New report from America's Health Insurance Plans outlines how negative social determinants of health are being addressed by federal and state agencies.

There are many different factors that contribute to a person’s health beyond healthcare. Social determinants, including where an individual is born, live, work, and age, can negatively influence a person’s health, and minimizing the negative aspects of these factors can greatly benefit individuals by improving access and outcomes while lowering costs, as a new report from America’s Health Insurance Plans (AHIP) explains.

“The places where people live, learn, work, play, and worship impact a person’s overall health. The financial, social, familial, and educational aspects of a person’s life, as well as the physical environment in which the person lives, are termed the social determinants of health (SDOH),” the AHIP report explained. The CDC has identified social determinants as being shaped by “money, power, and resources that people have,” and, furthermore, that they can be “subject to policy choices.”

Negative SDOH include poverty, poor access to education, employment status, unhealthy housing, and exposure to a general disadvantage. The main result of such adverse factors is stress, which can lead to an increased risk of many diseases including obesity, diabetes, depression, and inflammatory and autoimmune disorders. This is especially prevalent considering that researchers estimate that individual behavior determines the overall health and risk of premature death of an individual by 40%.

In order to change the negative impact of social determinants, the CDC has encouraged the development of programs to improve these aspects in people’s lives. For example, the CDC has begun its Healthy People 2020 initiative, which consists of 1200 objectives with 41 topic areas that specify the importance of public health.

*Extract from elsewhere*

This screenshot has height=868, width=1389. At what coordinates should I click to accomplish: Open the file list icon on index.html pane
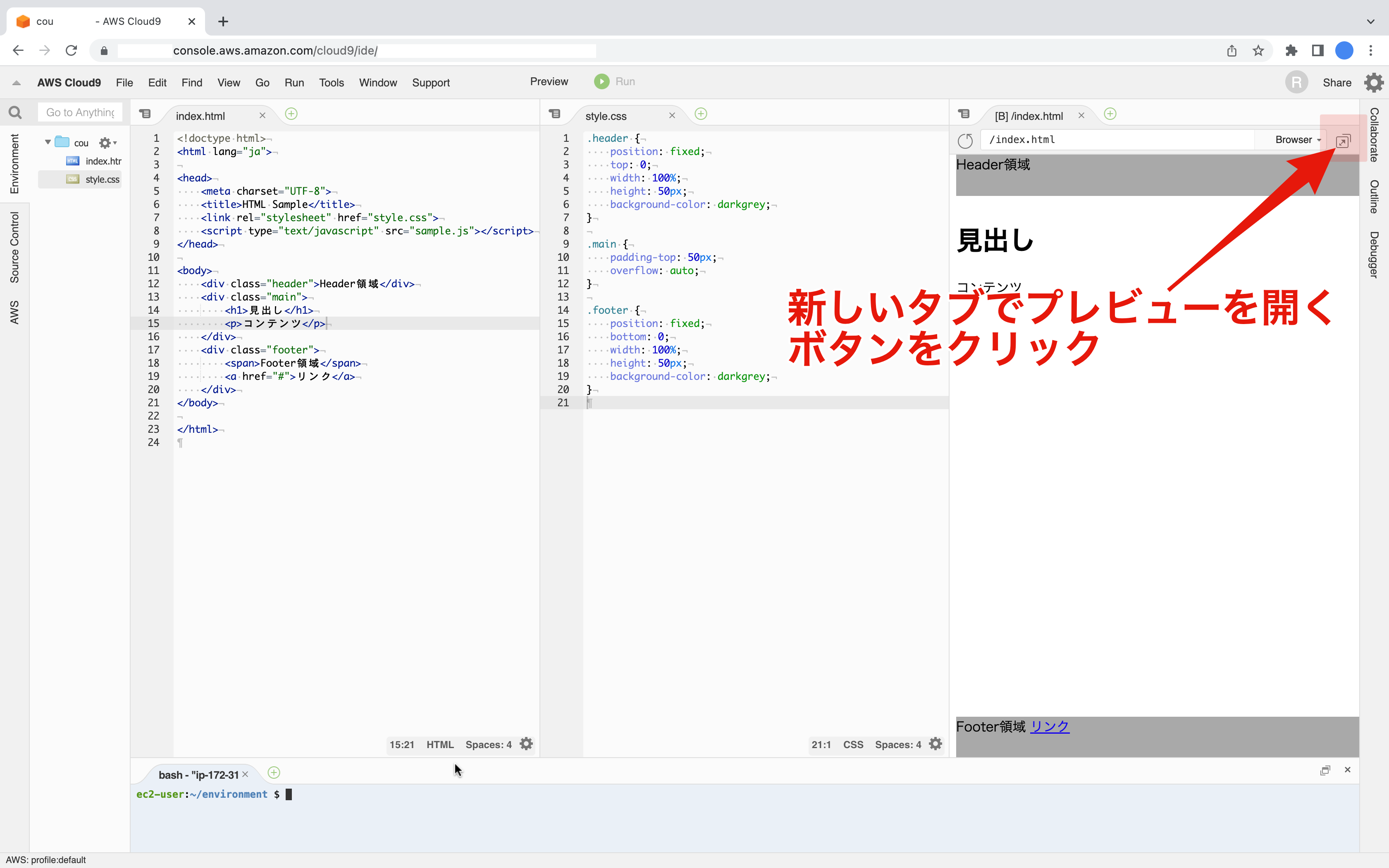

“To work towards these goals, the Healthy People 2020 initiative seeks to explore how programs, practices, and policies affect the health of individuals, families, and communities; establish common goals, roles, and ongoing relationships between the health sector and the targeted areas for advancement; and maximize opportunities for collaboration across federal, state, and local partners,” the authors explained.

Additionally, federal, state, and local government stakeholders have created strategies to address the effects of SDOH. CMS launched the Accountable Health Communities model in 2016, which forms community partnerships among providers and nonmedical social support groups.

The AHIP report identified several policy options that can help address negative SDOH:

  • Permit greater use of “in lieu of services,” in which Medicaid covers services it normally wouldn’t as long as those services are appropriate to the person’s needs and substitute a covered service at a lower cost.
  • Increase flexibility in Medicaid waivers, which could allow states to cover specific non-medical services that address SDOH.
  • Create a pathway for interdisciplinary/interagency waivers, which would allow state Medicaid agencies to partner with other state agencies. One example is partnering with a state housing agency to receive a joint waiver from CMS and the Department of House and Urban Development to provide health homes for homeless individuals with mental health needs.

“Many stakeholders, from state Medicaid agencies and policy makers to providers and health plans as well as community-based services, recognize the importance of broadening medically-focused care programs to include elements that address SDOH and individual behaviors,” the report concluded. “Addressing social and behavioral factors has the potential to increase the effectiveness of healthcare and associated health care dollars, thereby improving outcomes and overall health.”